WHAT YOU ARE ASKED TO DO →
Locate every line in the items below that contains the string "dermal", matching case exactly. Copy each of those lines.

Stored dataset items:
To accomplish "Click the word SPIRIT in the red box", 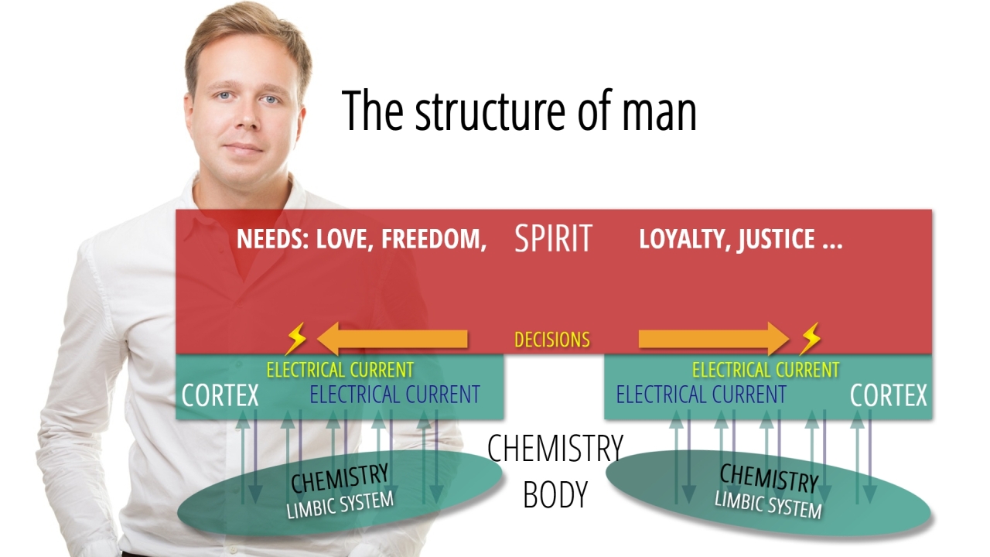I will pyautogui.click(x=553, y=238).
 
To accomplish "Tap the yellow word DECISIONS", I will pyautogui.click(x=552, y=340).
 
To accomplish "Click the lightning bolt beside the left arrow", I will pyautogui.click(x=295, y=339).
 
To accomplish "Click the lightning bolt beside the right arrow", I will pyautogui.click(x=810, y=339).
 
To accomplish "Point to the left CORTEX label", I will pyautogui.click(x=220, y=395).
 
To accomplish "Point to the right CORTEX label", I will pyautogui.click(x=888, y=395).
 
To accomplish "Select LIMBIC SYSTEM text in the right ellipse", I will pyautogui.click(x=768, y=504).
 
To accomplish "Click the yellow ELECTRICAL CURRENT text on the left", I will pyautogui.click(x=340, y=370).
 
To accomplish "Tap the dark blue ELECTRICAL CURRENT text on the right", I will pyautogui.click(x=701, y=395).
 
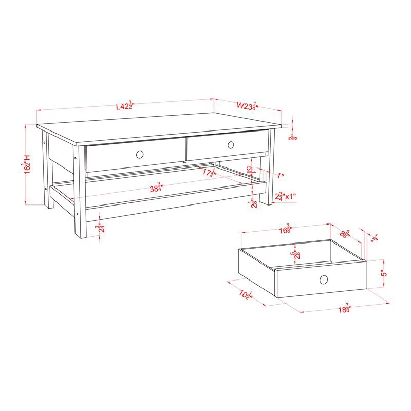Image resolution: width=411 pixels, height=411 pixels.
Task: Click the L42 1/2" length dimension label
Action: (125, 106)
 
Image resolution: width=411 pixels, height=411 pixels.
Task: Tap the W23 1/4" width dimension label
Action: (247, 106)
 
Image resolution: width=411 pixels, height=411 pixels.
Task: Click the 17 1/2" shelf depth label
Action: (208, 173)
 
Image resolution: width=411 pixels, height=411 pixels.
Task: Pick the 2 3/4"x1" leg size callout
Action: (286, 196)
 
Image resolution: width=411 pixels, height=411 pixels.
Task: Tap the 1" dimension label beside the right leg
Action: (281, 176)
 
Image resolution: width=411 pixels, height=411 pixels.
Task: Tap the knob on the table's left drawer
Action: (140, 154)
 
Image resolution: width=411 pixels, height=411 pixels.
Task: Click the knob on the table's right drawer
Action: (231, 144)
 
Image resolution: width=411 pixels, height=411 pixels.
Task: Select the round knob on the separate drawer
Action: (324, 279)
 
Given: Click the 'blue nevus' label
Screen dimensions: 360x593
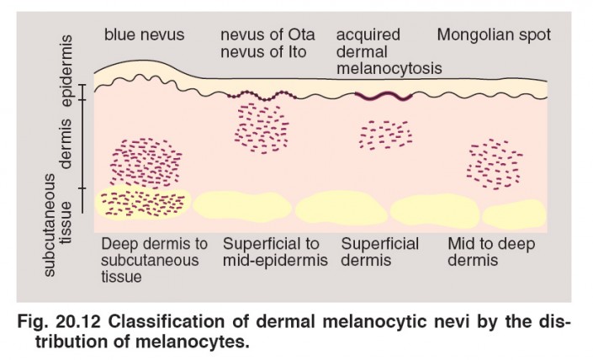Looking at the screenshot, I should click(x=144, y=35).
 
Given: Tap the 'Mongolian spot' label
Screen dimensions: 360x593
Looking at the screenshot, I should click(x=494, y=35).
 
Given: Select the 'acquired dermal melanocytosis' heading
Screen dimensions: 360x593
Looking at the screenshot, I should click(x=389, y=51).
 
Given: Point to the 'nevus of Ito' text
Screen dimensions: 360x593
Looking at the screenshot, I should click(x=262, y=51).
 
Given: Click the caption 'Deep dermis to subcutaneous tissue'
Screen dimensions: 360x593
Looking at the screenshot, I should click(x=153, y=260).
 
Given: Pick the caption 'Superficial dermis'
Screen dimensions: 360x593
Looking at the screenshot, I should click(x=380, y=252).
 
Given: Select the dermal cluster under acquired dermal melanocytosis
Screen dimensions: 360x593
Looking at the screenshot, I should click(x=385, y=134).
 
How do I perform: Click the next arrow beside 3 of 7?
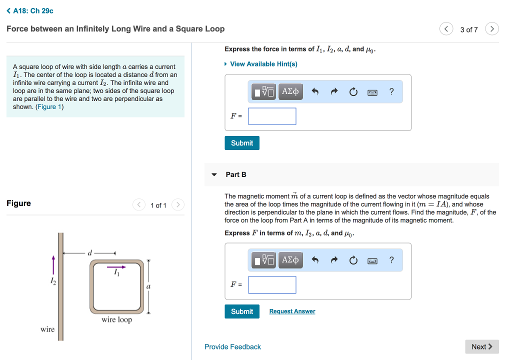[x=492, y=29]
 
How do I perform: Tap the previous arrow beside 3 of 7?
[x=446, y=29]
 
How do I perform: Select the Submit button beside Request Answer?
[x=242, y=312]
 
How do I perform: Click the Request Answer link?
[x=292, y=312]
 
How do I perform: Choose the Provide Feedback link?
[x=232, y=346]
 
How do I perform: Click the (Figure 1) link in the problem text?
[x=50, y=107]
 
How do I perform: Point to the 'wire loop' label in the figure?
[x=116, y=320]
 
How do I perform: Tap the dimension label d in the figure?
[x=90, y=253]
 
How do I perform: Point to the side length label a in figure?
[x=148, y=287]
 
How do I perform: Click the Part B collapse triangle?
[x=214, y=175]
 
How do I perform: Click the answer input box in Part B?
[x=272, y=285]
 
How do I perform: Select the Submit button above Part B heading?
[x=242, y=143]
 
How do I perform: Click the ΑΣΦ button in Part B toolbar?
[x=290, y=260]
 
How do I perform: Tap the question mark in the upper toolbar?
[x=391, y=92]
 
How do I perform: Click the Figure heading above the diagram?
[x=18, y=204]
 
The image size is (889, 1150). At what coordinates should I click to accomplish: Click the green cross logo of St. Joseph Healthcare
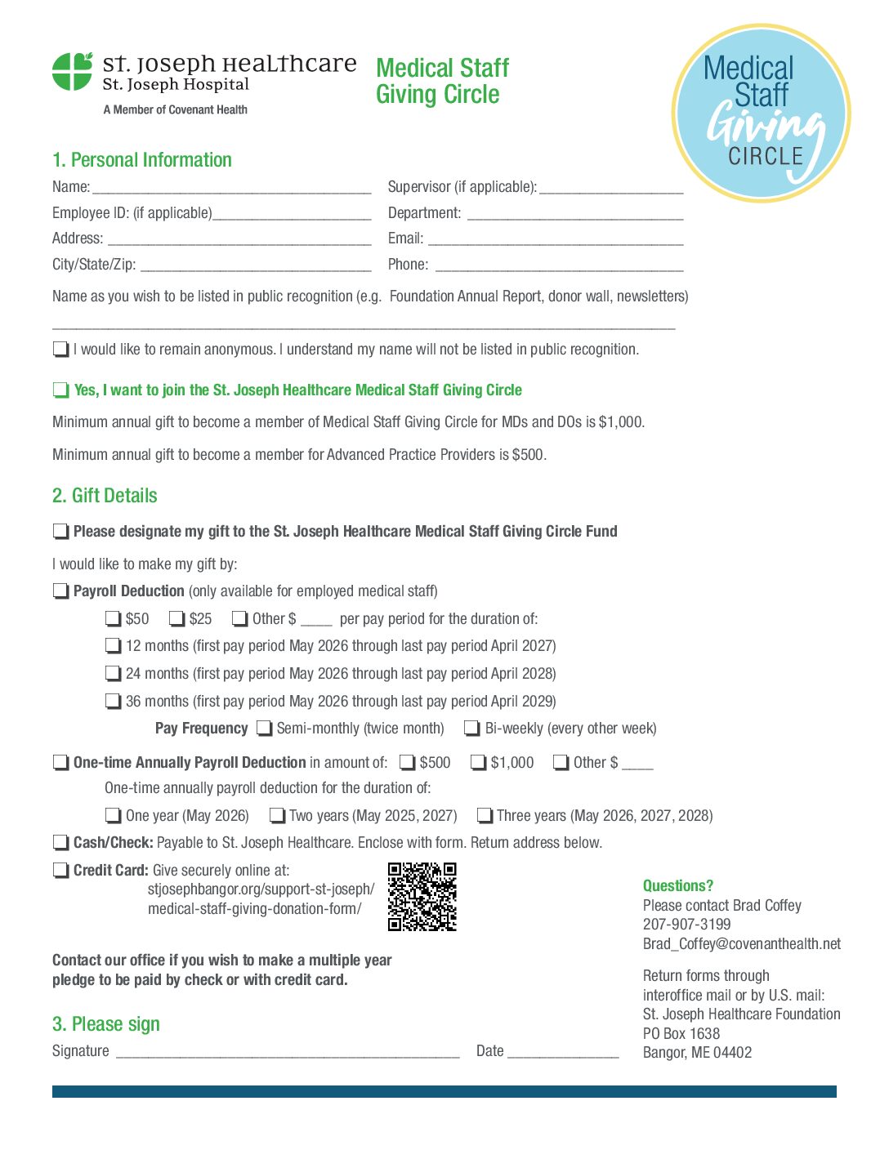[x=72, y=71]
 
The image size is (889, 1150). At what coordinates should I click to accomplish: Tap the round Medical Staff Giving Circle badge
[x=761, y=113]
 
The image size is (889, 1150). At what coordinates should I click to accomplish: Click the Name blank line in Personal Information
[x=231, y=189]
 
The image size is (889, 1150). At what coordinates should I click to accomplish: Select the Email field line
[x=556, y=240]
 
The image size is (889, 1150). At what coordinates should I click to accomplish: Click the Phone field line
[x=559, y=266]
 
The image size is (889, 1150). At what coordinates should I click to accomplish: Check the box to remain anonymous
[x=60, y=350]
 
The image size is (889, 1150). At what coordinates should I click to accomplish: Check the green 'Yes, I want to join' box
[x=60, y=390]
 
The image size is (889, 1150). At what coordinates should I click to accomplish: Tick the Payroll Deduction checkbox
[x=60, y=591]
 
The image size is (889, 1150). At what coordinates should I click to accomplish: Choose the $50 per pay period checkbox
[x=113, y=619]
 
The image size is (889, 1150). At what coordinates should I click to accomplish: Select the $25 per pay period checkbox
[x=176, y=619]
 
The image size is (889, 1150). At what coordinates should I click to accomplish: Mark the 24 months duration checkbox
[x=113, y=674]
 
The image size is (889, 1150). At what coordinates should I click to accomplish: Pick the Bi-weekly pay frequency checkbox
[x=471, y=729]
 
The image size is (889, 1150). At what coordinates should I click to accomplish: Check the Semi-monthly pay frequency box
[x=264, y=729]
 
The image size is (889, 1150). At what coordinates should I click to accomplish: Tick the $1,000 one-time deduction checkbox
[x=478, y=763]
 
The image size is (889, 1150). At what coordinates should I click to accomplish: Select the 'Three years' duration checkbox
[x=485, y=816]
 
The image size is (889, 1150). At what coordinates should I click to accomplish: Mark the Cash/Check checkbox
[x=60, y=843]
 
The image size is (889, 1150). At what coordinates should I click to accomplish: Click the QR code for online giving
[x=422, y=897]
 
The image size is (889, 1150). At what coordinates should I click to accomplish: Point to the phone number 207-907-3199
[x=686, y=925]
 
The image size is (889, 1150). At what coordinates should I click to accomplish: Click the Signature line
[x=288, y=1053]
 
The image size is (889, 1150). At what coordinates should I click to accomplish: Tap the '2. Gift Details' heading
[x=105, y=496]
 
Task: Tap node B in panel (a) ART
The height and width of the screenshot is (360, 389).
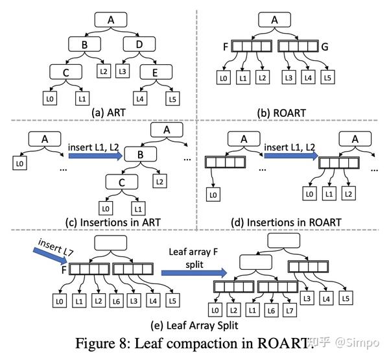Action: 86,45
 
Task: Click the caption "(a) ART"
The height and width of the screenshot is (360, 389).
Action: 110,111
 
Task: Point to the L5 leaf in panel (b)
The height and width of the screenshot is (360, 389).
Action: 328,78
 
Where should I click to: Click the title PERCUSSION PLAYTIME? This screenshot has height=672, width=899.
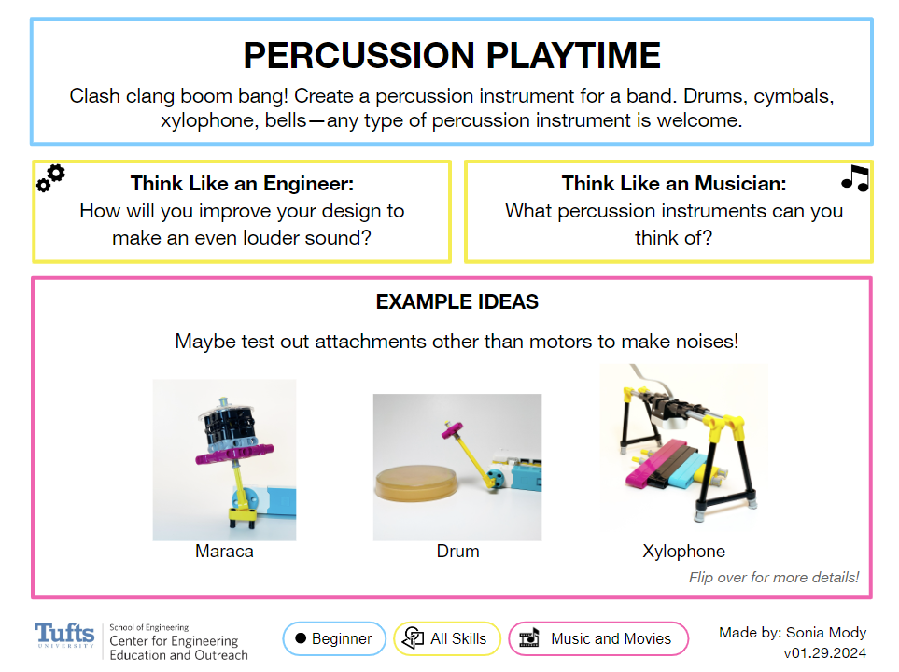tap(452, 55)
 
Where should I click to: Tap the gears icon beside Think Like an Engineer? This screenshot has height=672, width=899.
tap(50, 178)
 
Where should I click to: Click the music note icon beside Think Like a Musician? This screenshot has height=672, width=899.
tap(855, 178)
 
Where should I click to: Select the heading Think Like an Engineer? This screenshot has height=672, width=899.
tap(242, 184)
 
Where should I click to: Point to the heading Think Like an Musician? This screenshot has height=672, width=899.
tap(674, 184)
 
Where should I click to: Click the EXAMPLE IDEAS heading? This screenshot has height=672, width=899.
tap(457, 301)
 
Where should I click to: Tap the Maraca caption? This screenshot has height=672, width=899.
tap(224, 551)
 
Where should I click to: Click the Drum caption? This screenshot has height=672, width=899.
tap(457, 551)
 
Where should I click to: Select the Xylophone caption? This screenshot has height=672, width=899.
tap(684, 551)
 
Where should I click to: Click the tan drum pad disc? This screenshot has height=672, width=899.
tap(416, 483)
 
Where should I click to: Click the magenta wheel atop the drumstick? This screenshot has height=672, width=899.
tap(453, 429)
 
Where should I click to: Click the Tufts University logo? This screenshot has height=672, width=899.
tap(64, 636)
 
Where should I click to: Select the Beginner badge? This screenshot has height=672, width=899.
tap(334, 638)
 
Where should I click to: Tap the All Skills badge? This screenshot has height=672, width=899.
tap(446, 638)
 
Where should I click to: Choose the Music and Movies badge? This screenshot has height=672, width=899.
tap(598, 638)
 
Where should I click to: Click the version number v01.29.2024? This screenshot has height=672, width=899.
tap(824, 653)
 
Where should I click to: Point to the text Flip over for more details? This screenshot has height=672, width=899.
tap(774, 577)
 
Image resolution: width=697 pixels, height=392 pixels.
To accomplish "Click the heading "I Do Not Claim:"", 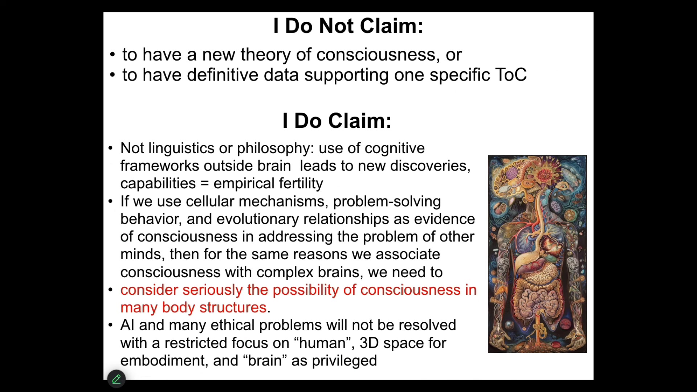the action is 348,26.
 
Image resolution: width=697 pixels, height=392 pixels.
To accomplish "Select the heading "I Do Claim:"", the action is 337,121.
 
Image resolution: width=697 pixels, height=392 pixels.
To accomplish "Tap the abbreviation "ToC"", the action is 511,75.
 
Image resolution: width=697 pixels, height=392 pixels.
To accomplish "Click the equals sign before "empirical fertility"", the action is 205,184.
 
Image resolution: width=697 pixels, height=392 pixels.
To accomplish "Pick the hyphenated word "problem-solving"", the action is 387,201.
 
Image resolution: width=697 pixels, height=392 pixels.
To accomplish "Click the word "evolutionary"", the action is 258,219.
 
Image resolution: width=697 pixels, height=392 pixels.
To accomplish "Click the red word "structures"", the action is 233,308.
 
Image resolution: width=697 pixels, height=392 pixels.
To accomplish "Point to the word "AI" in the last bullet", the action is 127,325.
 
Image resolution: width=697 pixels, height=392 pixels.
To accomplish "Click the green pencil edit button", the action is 117,379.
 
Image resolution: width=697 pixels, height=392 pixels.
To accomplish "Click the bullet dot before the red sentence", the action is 111,290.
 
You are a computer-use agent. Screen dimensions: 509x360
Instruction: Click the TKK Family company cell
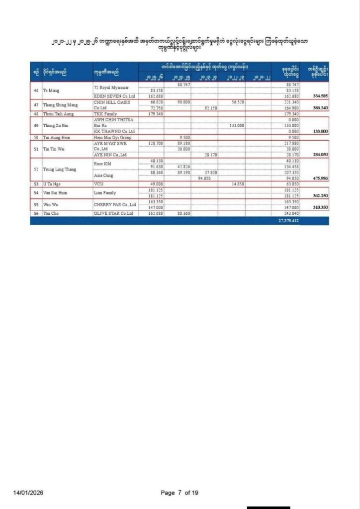104,114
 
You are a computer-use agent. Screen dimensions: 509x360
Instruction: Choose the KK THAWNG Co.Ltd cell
114,131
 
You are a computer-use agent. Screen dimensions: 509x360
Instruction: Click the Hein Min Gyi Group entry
113,136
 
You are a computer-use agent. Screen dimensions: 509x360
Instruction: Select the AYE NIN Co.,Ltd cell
109,155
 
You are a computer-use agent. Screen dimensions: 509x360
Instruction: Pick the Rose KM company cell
102,164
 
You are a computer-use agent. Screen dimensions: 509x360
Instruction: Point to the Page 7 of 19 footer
180,493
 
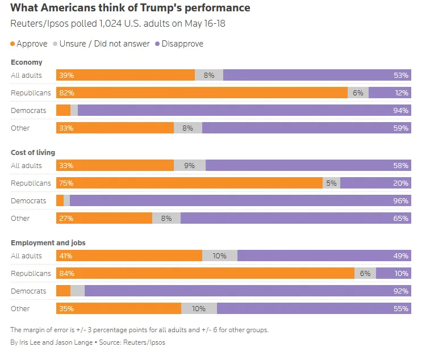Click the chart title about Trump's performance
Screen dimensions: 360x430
pos(130,8)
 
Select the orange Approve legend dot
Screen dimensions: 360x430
pos(13,44)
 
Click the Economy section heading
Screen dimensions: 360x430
pos(27,62)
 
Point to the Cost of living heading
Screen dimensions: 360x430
pos(33,153)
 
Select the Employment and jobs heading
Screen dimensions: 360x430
pos(48,243)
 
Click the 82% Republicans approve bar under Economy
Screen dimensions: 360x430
pos(202,93)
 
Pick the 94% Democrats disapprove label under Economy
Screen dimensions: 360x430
pos(400,110)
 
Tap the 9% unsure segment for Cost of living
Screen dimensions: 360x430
pos(190,165)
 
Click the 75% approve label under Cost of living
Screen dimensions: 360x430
pos(66,183)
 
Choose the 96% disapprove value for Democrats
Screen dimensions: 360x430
pos(400,200)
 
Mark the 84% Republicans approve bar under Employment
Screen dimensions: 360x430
pos(205,273)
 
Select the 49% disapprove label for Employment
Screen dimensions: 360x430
pos(400,256)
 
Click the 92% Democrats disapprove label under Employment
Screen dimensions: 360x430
pos(400,291)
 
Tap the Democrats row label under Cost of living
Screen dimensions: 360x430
pos(28,200)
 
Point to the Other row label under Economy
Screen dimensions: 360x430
pos(20,128)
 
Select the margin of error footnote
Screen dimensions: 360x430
pos(139,330)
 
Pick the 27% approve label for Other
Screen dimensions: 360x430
pos(66,218)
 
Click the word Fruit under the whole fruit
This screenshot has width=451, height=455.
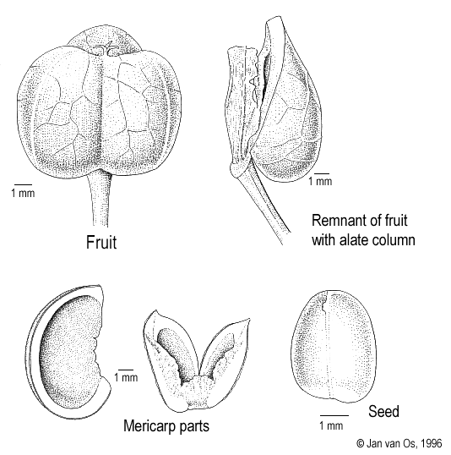[x=101, y=242]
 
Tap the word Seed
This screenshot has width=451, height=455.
[x=383, y=411]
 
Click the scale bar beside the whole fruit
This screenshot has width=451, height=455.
[x=23, y=184]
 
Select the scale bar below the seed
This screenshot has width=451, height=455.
[x=334, y=416]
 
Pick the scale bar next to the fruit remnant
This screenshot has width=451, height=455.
[x=322, y=173]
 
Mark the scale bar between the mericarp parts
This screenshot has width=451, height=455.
[x=126, y=370]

WORKED SOLUTION →
Given: Select the 'acquired dermal melanocytosis' heading
Given: Select the dermal cluster under acquired dermal melanocytosis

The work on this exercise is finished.